#### [About this task]
The entries below hold a line with "Click the Standby filter text field" and a line with "Open the shopping". Return those lines and all that lie between them, exactly and only.

_ _ _ _ _

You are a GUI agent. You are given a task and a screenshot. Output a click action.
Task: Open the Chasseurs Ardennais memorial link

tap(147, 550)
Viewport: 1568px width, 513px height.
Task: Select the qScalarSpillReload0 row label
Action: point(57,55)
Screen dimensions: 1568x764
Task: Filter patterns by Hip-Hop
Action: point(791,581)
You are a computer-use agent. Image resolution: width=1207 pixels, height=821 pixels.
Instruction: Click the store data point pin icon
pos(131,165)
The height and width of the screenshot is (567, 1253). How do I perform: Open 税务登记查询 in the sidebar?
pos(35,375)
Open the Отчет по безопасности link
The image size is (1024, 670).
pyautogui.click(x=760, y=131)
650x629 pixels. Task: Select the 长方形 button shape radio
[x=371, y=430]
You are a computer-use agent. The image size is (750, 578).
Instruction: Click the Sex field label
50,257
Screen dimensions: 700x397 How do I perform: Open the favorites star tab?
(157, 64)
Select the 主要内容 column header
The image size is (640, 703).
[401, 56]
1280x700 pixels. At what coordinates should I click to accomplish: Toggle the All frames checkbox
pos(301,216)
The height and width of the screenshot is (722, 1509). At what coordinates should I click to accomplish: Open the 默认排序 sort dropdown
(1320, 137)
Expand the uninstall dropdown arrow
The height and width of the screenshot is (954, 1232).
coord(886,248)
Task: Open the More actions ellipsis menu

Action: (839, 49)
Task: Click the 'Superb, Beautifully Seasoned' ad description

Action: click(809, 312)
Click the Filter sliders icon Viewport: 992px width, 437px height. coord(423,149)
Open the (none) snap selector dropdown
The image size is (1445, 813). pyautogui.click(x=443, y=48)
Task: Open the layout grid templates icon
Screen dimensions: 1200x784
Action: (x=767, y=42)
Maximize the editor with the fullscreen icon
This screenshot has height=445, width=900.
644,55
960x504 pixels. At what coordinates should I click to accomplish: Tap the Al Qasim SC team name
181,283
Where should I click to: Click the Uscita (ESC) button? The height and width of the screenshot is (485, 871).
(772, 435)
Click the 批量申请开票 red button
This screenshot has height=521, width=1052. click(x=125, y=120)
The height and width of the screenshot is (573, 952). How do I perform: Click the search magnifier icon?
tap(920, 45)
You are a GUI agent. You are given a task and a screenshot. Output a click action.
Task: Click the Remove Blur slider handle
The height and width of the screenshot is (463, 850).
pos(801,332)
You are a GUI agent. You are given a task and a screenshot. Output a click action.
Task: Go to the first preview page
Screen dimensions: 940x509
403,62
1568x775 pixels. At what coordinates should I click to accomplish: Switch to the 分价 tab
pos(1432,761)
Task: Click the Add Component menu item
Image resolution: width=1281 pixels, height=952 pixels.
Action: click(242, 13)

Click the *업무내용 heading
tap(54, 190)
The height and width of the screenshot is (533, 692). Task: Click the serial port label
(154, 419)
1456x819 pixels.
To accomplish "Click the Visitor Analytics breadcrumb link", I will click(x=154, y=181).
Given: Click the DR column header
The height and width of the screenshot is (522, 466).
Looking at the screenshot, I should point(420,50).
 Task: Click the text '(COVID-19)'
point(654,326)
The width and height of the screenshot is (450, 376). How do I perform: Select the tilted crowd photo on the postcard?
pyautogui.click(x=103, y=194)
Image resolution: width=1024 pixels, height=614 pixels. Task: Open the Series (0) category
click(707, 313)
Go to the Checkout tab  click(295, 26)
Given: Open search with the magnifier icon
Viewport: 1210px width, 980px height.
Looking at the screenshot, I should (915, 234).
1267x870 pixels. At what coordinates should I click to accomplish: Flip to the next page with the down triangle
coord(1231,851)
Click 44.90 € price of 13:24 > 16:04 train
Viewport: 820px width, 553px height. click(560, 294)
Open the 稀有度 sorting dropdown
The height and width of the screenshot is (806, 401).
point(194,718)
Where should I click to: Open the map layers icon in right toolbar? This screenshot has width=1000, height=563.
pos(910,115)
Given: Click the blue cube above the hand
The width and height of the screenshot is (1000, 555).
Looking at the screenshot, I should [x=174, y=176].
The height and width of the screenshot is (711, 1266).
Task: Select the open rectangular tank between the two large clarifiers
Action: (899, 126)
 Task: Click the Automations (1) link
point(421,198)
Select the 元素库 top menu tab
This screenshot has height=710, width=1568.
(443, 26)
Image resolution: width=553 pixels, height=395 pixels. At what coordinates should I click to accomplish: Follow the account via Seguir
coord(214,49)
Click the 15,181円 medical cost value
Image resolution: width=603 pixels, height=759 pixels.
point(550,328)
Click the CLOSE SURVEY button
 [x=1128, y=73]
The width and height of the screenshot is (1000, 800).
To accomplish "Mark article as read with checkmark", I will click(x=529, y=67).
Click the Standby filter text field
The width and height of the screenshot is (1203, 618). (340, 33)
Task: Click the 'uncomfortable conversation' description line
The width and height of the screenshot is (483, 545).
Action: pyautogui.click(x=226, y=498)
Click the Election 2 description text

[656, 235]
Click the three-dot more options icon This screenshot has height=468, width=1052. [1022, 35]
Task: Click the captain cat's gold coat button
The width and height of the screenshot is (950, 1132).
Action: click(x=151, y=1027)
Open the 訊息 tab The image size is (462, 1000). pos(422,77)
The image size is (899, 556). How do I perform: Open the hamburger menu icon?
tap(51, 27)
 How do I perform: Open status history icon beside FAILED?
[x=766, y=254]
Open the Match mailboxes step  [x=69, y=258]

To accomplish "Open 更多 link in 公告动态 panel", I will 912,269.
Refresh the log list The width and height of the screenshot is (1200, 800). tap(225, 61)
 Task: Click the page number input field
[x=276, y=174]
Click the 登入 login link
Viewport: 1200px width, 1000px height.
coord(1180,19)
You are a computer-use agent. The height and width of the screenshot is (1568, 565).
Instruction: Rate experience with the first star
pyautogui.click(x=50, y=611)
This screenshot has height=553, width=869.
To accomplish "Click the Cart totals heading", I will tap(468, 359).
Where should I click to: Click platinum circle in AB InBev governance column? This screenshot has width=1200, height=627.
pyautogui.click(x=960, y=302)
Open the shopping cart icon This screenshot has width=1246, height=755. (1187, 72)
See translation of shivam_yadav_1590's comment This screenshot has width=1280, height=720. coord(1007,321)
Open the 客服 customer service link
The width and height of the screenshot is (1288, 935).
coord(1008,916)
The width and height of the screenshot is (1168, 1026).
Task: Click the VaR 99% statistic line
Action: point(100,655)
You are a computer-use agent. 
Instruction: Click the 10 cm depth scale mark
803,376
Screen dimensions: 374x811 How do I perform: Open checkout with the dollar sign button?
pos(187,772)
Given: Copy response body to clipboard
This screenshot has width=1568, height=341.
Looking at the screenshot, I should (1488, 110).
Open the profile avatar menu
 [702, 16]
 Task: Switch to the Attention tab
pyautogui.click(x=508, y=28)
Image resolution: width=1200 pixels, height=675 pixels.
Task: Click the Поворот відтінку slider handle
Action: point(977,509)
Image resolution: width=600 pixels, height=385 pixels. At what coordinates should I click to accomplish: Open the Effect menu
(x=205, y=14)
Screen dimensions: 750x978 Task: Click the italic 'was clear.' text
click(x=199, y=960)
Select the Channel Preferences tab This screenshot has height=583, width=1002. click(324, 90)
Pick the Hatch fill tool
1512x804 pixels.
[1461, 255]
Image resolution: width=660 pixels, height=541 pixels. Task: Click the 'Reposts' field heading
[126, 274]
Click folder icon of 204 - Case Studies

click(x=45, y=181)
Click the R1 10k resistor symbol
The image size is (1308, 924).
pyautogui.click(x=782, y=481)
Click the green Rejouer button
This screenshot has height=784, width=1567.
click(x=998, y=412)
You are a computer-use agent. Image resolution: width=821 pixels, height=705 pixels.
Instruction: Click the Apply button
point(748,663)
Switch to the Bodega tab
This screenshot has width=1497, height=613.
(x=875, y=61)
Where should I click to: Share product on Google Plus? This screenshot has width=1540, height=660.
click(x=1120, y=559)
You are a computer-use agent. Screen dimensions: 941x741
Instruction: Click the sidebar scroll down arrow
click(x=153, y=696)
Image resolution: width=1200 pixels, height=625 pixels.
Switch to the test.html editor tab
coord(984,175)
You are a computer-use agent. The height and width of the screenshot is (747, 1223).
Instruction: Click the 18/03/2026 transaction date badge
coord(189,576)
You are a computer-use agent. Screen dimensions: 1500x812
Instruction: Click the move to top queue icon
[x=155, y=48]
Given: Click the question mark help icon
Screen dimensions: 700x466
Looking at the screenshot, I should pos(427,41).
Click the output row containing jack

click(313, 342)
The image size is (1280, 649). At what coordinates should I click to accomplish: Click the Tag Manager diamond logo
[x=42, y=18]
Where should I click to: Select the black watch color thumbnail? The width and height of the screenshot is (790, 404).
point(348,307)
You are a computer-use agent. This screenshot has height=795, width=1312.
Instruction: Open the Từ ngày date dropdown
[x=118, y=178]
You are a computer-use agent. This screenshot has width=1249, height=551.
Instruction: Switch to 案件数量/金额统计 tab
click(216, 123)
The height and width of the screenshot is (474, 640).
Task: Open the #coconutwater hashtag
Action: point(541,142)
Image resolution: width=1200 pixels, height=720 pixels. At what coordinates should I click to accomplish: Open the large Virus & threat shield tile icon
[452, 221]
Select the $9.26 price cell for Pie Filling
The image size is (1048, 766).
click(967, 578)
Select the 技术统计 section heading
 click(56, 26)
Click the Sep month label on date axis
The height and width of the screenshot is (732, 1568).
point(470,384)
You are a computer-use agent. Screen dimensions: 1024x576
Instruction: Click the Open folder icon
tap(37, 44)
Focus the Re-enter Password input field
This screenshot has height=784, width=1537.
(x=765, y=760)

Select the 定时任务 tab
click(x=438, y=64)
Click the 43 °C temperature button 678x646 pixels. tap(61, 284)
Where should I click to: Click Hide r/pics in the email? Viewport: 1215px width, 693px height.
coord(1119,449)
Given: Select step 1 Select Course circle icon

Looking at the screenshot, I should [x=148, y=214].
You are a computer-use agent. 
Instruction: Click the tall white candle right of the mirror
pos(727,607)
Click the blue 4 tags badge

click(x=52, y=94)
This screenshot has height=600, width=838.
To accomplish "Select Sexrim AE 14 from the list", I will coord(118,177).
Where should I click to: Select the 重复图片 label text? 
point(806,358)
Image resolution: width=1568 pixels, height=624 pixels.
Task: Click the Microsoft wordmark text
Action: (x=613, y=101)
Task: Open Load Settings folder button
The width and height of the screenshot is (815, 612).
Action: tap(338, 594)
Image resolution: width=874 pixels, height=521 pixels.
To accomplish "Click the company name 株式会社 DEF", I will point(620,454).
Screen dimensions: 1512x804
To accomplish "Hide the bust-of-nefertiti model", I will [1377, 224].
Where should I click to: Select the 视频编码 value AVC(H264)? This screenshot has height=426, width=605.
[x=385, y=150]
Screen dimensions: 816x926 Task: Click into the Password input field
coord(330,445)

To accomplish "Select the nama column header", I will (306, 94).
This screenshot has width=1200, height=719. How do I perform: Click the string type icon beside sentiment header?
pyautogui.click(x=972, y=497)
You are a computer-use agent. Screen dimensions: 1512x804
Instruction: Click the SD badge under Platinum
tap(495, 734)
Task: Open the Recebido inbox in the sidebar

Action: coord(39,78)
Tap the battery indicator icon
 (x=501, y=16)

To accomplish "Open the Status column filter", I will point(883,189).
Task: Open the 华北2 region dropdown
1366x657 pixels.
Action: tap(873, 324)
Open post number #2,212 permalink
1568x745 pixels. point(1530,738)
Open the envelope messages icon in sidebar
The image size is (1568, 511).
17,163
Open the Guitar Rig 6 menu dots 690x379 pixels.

_ _ _ _ _

#### [Answer to the exercise]
Click the Standby filter text field
The width and height of the screenshot is (1203, 618). (340, 33)
Task: Click the 'uncomfortable conversation' description line
The width and height of the screenshot is (483, 545).
Action: pyautogui.click(x=226, y=498)
Click the Election 2 description text

[656, 235]
Click the three-dot more options icon This screenshot has height=468, width=1052. [1022, 35]
Task: Click the captain cat's gold coat button
The width and height of the screenshot is (950, 1132).
Action: click(x=151, y=1027)
Open the 訊息 tab The image size is (462, 1000). pos(422,77)
The image size is (899, 556). How do I perform: Open the hamburger menu icon?
tap(51, 27)
 How do I perform: Open status history icon beside FAILED?
[x=766, y=254]
Open the Match mailboxes step  [x=69, y=258]

To accomplish "Open 更多 link in 公告动态 panel", I will 912,269.
Refresh the log list The width and height of the screenshot is (1200, 800). tap(225, 61)
 Task: Click the page number input field
[x=276, y=174]
Click the 登入 login link
Viewport: 1200px width, 1000px height.
coord(1180,19)
You are a computer-use agent. The height and width of the screenshot is (1568, 565).
Instruction: Rate experience with the first star
pyautogui.click(x=50, y=611)
This screenshot has height=553, width=869.
To accomplish "Click the Cart totals heading", I will tap(468, 359).
Where should I click to: Click platinum circle in AB InBev governance column? This screenshot has width=1200, height=627.
pyautogui.click(x=960, y=302)
Open the shopping cart icon This screenshot has width=1246, height=755. (1187, 72)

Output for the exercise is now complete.